È stata infatti prorogata la validità dell’art. 83 del D.L. 34/2020, che dispone a questo scopo la possibilità di utilizzare i medici del lavoro Inail da parte delle aziende che non sono tenute, per legge, ad avere un medico competente. Le imprese possono comunque nominare temporaneamente un medico competente per svolgere questa attività, opzione che era già prevista anche nei mesi scorsi prima di quest’ultima estensione dell’obbligo.

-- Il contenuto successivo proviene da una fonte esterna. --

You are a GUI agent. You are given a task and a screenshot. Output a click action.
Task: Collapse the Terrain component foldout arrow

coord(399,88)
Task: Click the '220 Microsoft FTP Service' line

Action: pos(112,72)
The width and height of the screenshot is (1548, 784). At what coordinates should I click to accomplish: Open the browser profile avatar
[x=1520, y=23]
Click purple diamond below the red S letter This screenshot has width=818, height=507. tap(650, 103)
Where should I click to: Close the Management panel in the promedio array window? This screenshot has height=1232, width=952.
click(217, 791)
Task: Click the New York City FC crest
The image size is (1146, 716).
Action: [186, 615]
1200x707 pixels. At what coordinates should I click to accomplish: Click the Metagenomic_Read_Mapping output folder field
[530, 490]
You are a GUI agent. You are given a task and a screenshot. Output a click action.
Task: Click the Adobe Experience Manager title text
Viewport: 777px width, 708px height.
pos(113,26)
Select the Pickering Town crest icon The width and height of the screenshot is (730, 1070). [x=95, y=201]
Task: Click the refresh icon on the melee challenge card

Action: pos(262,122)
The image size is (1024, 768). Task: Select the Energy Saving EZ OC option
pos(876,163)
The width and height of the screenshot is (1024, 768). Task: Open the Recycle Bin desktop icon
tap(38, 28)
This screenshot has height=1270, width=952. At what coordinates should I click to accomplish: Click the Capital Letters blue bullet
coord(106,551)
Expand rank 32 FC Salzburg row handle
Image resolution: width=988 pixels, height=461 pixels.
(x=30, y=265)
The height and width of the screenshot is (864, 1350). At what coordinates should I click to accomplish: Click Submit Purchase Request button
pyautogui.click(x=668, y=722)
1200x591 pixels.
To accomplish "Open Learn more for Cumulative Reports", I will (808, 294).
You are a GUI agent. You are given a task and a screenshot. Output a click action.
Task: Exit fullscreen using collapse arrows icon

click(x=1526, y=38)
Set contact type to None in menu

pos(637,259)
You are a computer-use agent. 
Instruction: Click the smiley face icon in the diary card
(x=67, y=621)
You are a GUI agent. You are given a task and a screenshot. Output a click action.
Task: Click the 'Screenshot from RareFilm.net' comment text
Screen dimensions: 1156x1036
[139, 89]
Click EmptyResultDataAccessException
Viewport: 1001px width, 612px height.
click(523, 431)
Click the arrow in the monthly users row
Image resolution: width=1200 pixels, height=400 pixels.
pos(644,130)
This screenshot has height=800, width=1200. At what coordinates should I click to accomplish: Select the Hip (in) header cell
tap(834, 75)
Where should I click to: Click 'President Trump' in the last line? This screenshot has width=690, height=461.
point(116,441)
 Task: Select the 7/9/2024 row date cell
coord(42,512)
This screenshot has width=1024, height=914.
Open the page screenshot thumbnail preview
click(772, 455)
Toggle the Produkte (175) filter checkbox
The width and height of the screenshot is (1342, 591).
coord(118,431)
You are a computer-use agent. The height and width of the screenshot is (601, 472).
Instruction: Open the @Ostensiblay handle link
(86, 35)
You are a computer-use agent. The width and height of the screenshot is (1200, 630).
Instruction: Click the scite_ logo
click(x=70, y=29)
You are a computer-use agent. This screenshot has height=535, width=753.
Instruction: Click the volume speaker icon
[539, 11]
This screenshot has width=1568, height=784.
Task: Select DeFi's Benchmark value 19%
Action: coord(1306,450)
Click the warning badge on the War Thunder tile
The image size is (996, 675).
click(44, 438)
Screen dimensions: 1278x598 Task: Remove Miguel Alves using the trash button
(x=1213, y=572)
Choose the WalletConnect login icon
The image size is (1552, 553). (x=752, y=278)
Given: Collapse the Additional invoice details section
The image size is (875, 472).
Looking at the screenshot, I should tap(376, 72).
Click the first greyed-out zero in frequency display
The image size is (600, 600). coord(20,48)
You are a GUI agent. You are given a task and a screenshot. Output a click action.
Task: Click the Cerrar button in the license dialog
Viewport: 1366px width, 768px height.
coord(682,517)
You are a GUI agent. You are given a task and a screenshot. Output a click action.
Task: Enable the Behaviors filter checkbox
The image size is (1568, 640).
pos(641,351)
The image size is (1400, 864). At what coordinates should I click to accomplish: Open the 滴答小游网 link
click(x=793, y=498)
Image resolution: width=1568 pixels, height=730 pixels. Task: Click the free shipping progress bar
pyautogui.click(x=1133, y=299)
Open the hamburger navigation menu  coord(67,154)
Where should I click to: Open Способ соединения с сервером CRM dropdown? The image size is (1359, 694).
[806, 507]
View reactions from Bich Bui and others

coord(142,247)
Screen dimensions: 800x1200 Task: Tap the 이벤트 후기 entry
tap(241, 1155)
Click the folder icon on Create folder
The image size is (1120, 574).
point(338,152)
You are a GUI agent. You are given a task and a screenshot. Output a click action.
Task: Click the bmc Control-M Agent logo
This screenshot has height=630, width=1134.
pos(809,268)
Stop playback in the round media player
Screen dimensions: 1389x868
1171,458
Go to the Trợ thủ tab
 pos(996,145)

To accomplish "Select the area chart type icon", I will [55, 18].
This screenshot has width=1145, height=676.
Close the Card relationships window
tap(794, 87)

Sempre nei confronti dei soggetti più a rischio è stata prorogata, ma solo per quattro mesi, un’altra forma di tutela, quella prevista dall’articolo 26, comma 2-bis, del Dl 18/2020. Fino al 31 ottobre, i dipendenti dei settori pubblico e privato, con certificazione dello stato di rischio derivante da immunodepressione o da patologie oncologiche o relative terapia salvavita, nonché i disabili gravi, continueranno a svolgere l’attività in smart working, potendo essere eventualmente adibiti a mansioni differenti, purché nella medesima categoria o area di inquadramento oppure svolgendo attività di formazione professionale. A copertura degli oneri derivanti da questa forma di tutela nel settore scolastico (sostituzione del personale), sono stati stanziati 16,95 milioni di euro.

Non è stata prorogata, invece, la possibilità (prevista dal comma 2 dello stesso articolo) di assentarsi dal lavoro, equiparando tale periodo al ricovero ospedaliero, qualora non sia possibile lo smart working. Quest’ultima forma di tutela è dunque scaduta il 30 giugno.

In via generale, per quanto riguarda il lavoro agile nel settore privato, le modalità semplificate di comunicazione al dipendente e al ministero del Lavoro erano già state prorogate al 31 dicembre dall’articolo 11 del decreto legge 52/2020. A tal proposito, il ministero del Lavoro, di recente ha ribadito che tale adempimento nei suoi confronti va espletato esclusivamente utilizzando la procedura disponibile sul sito internet e che l’invio di posta elettronica certificata non è idoneo.